# WHAT IS BEING ASKED
Copy the records below word for word, keeping every line as it is.
** start of DATA SHOWN **
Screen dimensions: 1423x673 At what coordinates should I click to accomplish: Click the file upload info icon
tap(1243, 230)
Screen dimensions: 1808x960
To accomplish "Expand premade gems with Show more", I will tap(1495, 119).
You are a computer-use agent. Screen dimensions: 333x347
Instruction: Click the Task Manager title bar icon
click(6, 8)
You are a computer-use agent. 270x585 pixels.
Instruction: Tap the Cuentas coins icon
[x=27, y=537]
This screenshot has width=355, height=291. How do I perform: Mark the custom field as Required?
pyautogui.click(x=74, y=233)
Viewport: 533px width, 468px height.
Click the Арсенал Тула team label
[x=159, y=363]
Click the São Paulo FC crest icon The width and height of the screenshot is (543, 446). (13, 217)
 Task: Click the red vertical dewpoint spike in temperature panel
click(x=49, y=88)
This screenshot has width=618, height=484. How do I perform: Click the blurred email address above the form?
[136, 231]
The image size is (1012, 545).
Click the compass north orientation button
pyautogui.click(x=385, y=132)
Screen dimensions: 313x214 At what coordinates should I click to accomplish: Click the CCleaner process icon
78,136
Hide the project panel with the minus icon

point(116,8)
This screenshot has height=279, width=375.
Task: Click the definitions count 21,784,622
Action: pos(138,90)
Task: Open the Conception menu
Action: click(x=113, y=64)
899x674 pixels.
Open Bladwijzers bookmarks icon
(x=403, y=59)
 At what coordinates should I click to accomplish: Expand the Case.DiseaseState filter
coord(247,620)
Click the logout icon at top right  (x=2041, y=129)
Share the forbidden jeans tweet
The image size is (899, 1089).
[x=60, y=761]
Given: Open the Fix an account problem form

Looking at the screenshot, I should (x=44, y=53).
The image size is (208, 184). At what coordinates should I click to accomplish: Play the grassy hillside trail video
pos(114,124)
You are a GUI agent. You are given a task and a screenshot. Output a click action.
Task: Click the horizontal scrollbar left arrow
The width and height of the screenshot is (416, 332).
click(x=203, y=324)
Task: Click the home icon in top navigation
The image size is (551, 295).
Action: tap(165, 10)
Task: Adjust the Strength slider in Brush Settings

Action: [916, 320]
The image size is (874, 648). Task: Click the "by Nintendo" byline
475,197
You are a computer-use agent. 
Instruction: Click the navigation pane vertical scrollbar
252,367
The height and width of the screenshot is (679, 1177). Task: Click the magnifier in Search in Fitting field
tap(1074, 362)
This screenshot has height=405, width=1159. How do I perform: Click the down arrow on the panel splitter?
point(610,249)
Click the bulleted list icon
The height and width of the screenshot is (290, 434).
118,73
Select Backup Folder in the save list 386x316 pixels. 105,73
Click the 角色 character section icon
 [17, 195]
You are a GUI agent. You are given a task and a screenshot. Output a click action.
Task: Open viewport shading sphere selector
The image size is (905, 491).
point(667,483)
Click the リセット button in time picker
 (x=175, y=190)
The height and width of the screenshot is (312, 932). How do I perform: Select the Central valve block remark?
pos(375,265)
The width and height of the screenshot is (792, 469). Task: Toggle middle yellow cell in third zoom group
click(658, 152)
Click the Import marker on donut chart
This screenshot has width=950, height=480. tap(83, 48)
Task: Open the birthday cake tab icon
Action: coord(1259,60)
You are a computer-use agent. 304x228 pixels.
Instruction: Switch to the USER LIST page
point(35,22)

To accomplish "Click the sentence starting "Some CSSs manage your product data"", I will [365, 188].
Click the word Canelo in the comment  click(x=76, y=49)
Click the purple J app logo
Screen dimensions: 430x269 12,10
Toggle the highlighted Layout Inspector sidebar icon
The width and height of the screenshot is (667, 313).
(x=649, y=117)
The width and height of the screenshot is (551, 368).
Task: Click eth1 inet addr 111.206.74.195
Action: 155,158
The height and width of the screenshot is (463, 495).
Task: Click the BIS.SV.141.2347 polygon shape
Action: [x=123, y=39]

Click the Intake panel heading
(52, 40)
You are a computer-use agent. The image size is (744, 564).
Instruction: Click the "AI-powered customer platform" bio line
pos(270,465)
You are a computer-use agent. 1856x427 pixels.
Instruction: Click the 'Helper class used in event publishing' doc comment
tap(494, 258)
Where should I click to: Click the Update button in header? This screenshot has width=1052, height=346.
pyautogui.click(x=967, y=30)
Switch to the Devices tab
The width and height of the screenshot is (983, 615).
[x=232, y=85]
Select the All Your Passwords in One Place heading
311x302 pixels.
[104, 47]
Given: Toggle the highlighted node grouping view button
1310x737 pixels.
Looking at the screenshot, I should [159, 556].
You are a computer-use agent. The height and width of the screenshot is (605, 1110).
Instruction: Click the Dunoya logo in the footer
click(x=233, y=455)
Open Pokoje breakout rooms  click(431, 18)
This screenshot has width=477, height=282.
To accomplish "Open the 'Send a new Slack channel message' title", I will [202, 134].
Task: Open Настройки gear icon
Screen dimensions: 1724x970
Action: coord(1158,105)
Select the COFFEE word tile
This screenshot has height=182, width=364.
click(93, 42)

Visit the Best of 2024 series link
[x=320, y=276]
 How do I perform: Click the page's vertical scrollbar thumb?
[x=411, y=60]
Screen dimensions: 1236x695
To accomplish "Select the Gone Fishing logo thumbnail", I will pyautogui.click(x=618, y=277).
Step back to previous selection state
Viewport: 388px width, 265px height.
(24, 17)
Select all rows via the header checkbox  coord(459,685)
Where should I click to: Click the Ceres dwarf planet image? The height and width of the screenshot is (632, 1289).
** end of DATA SHOWN **
# SOLUTION TO THIS EXERCISE
Screen dimensions: 1423x673 At what coordinates should I click to accomplish: Click the file upload info icon
tap(1243, 230)
Screen dimensions: 1808x960
To accomplish "Expand premade gems with Show more", I will tap(1495, 119).
You are a computer-use agent. Screen dimensions: 333x347
Instruction: Click the Task Manager title bar icon
click(6, 8)
You are a computer-use agent. 270x585 pixels.
Instruction: Tap the Cuentas coins icon
[x=27, y=537]
This screenshot has width=355, height=291. How do I perform: Mark the custom field as Required?
pyautogui.click(x=74, y=233)
Viewport: 533px width, 468px height.
Click the Арсенал Тула team label
[x=159, y=363]
Click the São Paulo FC crest icon The width and height of the screenshot is (543, 446). (13, 217)
 Task: Click the red vertical dewpoint spike in temperature panel
click(x=49, y=88)
This screenshot has width=618, height=484. How do I perform: Click the blurred email address above the form?
[136, 231]
The image size is (1012, 545).
Click the compass north orientation button
pyautogui.click(x=385, y=132)
Screen dimensions: 313x214 At what coordinates should I click to accomplish: Click the CCleaner process icon
78,136
Hide the project panel with the minus icon

point(116,8)
This screenshot has height=279, width=375.
Task: Click the definitions count 21,784,622
Action: pos(138,90)
Task: Open the Conception menu
Action: click(x=113, y=64)
899x674 pixels.
Open Bladwijzers bookmarks icon
(x=403, y=59)
 At what coordinates should I click to accomplish: Expand the Case.DiseaseState filter
coord(247,620)
Click the logout icon at top right  (x=2041, y=129)
Share the forbidden jeans tweet
The image size is (899, 1089).
[x=60, y=761]
Given: Open the Fix an account problem form

Looking at the screenshot, I should (x=44, y=53).
The image size is (208, 184). At what coordinates should I click to accomplish: Play the grassy hillside trail video
pos(114,124)
You are a GUI agent. You are given a task and a screenshot. Output a click action.
Task: Click the horizontal scrollbar left arrow
The width and height of the screenshot is (416, 332).
click(x=203, y=324)
Task: Click the home icon in top navigation
The image size is (551, 295).
Action: tap(165, 10)
Task: Adjust the Strength slider in Brush Settings

Action: [916, 320]
The image size is (874, 648). Task: Click the "by Nintendo" byline
475,197
You are a computer-use agent. 
Instruction: Click the navigation pane vertical scrollbar
252,367
The height and width of the screenshot is (679, 1177). Task: Click the magnifier in Search in Fitting field
tap(1074, 362)
This screenshot has height=405, width=1159. How do I perform: Click the down arrow on the panel splitter?
point(610,249)
Click the bulleted list icon
The height and width of the screenshot is (290, 434).
118,73
Select Backup Folder in the save list 386x316 pixels. 105,73
Click the 角色 character section icon
 [17, 195]
You are a GUI agent. You are given a task and a screenshot. Output a click action.
Task: Open viewport shading sphere selector
The image size is (905, 491).
point(667,483)
Click the リセット button in time picker
 (x=175, y=190)
The height and width of the screenshot is (312, 932). How do I perform: Select the Central valve block remark?
pos(375,265)
The width and height of the screenshot is (792, 469). Task: Toggle middle yellow cell in third zoom group
click(658, 152)
Click the Import marker on donut chart
This screenshot has width=950, height=480. tap(83, 48)
Task: Open the birthday cake tab icon
Action: coord(1259,60)
You are a computer-use agent. 304x228 pixels.
Instruction: Switch to the USER LIST page
point(35,22)

To accomplish "Click the sentence starting "Some CSSs manage your product data"", I will [365, 188].
Click the word Canelo in the comment  click(x=76, y=49)
Click the purple J app logo
Screen dimensions: 430x269 12,10
Toggle the highlighted Layout Inspector sidebar icon
The width and height of the screenshot is (667, 313).
(x=649, y=117)
The width and height of the screenshot is (551, 368).
Task: Click eth1 inet addr 111.206.74.195
Action: 155,158
The height and width of the screenshot is (463, 495).
Task: Click the BIS.SV.141.2347 polygon shape
Action: [x=123, y=39]

Click the Intake panel heading
(52, 40)
You are a computer-use agent. The image size is (744, 564).
Instruction: Click the "AI-powered customer platform" bio line
pos(270,465)
You are a computer-use agent. 1856x427 pixels.
Instruction: Click the 'Helper class used in event publishing' doc comment
tap(494, 258)
Where should I click to: Click the Update button in header? This screenshot has width=1052, height=346.
pyautogui.click(x=967, y=30)
Switch to the Devices tab
The width and height of the screenshot is (983, 615).
[x=232, y=85]
Select the All Your Passwords in One Place heading
311x302 pixels.
[104, 47]
Given: Toggle the highlighted node grouping view button
1310x737 pixels.
Looking at the screenshot, I should [159, 556].
You are a computer-use agent. The height and width of the screenshot is (605, 1110).
Instruction: Click the Dunoya logo in the footer
click(x=233, y=455)
Open Pokoje breakout rooms  click(431, 18)
This screenshot has width=477, height=282.
To accomplish "Open the 'Send a new Slack channel message' title", I will [202, 134].
Task: Open Настройки gear icon
Screen dimensions: 1724x970
Action: coord(1158,105)
Select the COFFEE word tile
This screenshot has height=182, width=364.
click(93, 42)

Visit the Best of 2024 series link
[x=320, y=276]
 How do I perform: Click the page's vertical scrollbar thumb?
[x=411, y=60]
Screen dimensions: 1236x695
To accomplish "Select the Gone Fishing logo thumbnail", I will pyautogui.click(x=618, y=277).
Step back to previous selection state
Viewport: 388px width, 265px height.
(24, 17)
Select all rows via the header checkbox  coord(459,685)
Where should I click to: Click the Ceres dwarf planet image? The height and width of the screenshot is (632, 1289).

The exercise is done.